During last week’s virtual Mayors’ Council meeting, Geoff Cross, vice-president of transportation planning and policy at TransLink, said the portion of the revenue gap as a result of free bus rides is not as large as some people might think.
He said many bus riders are still paying for their fares at some point along their multi-modal journey, as they are also using services like SkyTrain and SeaBus where fare enforcement is still in practice.
Others already have a monthly pass or the provincial government’s subsidized annual BC Pass for the elderly and individuals with disabilities.
He also suggested many of the remaining 75,000 people who still use public transit every day were already regular riders prior to the pandemic. Based on a recent TransLink survey, eight in 10 of these riders are making essential trips, four in 10 are essential workers, and one in 10 are current users who do not have any options to get to and from work.
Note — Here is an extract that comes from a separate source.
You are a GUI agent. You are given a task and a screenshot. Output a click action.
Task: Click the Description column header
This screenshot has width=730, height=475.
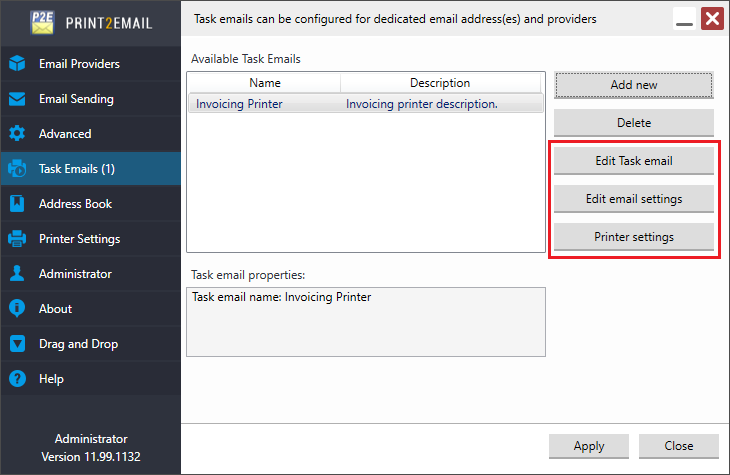tap(440, 83)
With these considerations, and given that bus ridership is currently under 20% of normal levels, the impact from reinstating fares on buses is low.
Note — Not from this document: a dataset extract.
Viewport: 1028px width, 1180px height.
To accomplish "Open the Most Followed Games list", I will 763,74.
The far larger fiscal problem when it comes to buses likely relates to the altered operational measures to allow for onboard physical distancing. “Full” buses are running almost empty with the currently permissible bus capacities — 50% seating capacity and a ban on standing capacity. Operating costs are exceptionally high due to this physical distancing capacity and the need to run more buses to make up for the lost capacity and reduce pass-ups.
But with some form of physical distancing expected to continue through 2021, until a vaccine for COVID-19 is ready, free fares on the bus system is not a practical long-term solution during the pandemic and recovery phase.
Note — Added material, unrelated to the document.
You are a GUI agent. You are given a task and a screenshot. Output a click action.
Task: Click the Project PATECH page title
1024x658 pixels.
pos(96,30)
TransLink CEO Kevin Desmond says Coast Mountain Bus Company is working with the labour union and keeping its eyes on other public transit systems around the world for the best practices of safely allowing front door operations and the reinstatement of fare collection.
“We’re looking at what tools we could put in place to basically reopen the front door of the bus, and that allows us at that point to resume fare collections on the bus,” he said.
“The key is to make sure we protect the health and safety of our bus operators, and that is a key concern of ours and the labour union.”
Early on in the crisis, TransLink increased the pace of the installation of bus driver shields as a health safety measure that helps protect drivers from respiratory droplets.
These shields, originally designed to protect drivers from physical assaults, became a design standard for TransLink beginning in 2017, with all new buses arriving with their shields already installed. On the existing buses, prior to the pandemic, gradual work was being performed to install shields on older vehicles.
Currently, TransLink is on track to see a revenue shortfall of up to $680 million for 2020 and $885 million for 2021. The full fiscal impact stretching over several years could be up to $3.25 billion, more than the cost of the full SkyTrain extension to Langley.